STRC slide strains Michael Saylor’s Bitcoin dividend plan
STRC dropped to $82.61 on June 18, about 17% below $100 par, lifting market-implied yields toward 13–14% and pressuring Strategy’s preferred dividend mechanics.
Strategy’s perpetual preferred, STRC, fell to an intraday low of $82.61 on June 18 and closed at $88.59. The intraday trough was about 17% below the $100 stated amount and implied a market yield near 13.9%; the close implied an effective yield near 13.0% on the security’s advertised 11.50% annual dividend, payable semi-monthly in cash.
On the same day, MicroStrategy common stock (MSTR) traded at $112.53, down 3.4%, while Bitcoin traded near $62,730, about 2.5% lower. STRC was issued as perpetual preferred equity with dividend mechanics that the issuer intended to adjust monthly to target par; Strategy’s prospectus warns that raising the dividend when the security trades below par may not restore the price and that the company has no legal obligation to maintain par.
STRC has roughly $10.5 billion of notional outstanding. At an 11.5% coupon, annual STRC-only dividend obligations are about $1.21 billion. If the dividend rate were raised to 14% while that notional remained outstanding, the annual cash cost would approach $1.47 billion.

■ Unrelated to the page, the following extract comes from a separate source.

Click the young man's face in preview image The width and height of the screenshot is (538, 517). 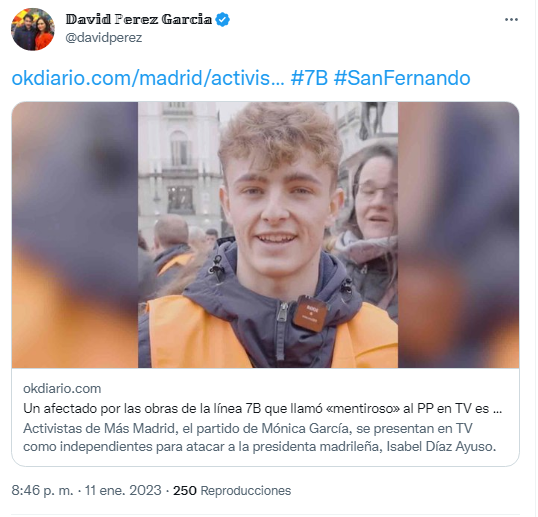click(279, 199)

Market participants pointed to trading dynamics and structural leverage as factors that amplified the price move. Ryan Haczynski, head of protocol partnerships at GlobalStake, noted that on-chain STRC derivatives and tokenized share products had been buying and tokenizing STRC while larger market participants built significant short positions. As STRC spent months trading near par, some investors added leverage; Haczynski described margin calls and forced liquidations as amplifiers when price weakness breached key levels. He also referenced public comments that artificial-intelligence tools were used in structuring the instrument.
Criticism of STRC intensified after the price swing. Investor Peter Schiff described the structure as “the most obvious Ponzi,” arguing that payments from new capital support distributions to existing holders. Strategy’s filings classify STRC as perpetual preferred equity with discretionary dividend mechanics and disclose the risk that rate increases may not restore par.
Strategy disclosed balance-sheet actions in late May and early June. The company sold 32 BTC between May 26 and May 31 for about $2.5 million to help fund preferred distributions, then purchased 1,550 BTC for $101.3 million. Total Bitcoin holdings were reported at 845,256 BTC as of June 7, and the company reported a U.S. dollar reserve of $1 billion.
Potential responses outlined by market participants include raising the STRC dividend, issuing MSTR shares to raise cash, buying back discounted STRC, or allowing the security to trade to a new market level. Each option involves trade-offs: higher dividends raise cash obligations; issuing MSTR preserves Bitcoin holdings but dilutes common shareholders; buybacks use cash that could fund dividends or Bitcoin purchases. Analysts have listed opportunistic buybacks, a larger dollar reserve, or a clear plan to generate yield beyond relying solely on Bitcoin appreciation as measures that could affect STRC’s pricing.
If STRC’s market pricing settles at higher implied yields, the security could trade as a higher-yield, credit-like instrument and require different conditions for recovery. The June 18 price swing highlighted the interaction of dividend mechanics, market leverage and Treasury Bitcoin holdings in the structure of a large, Bitcoin-backed preferred security.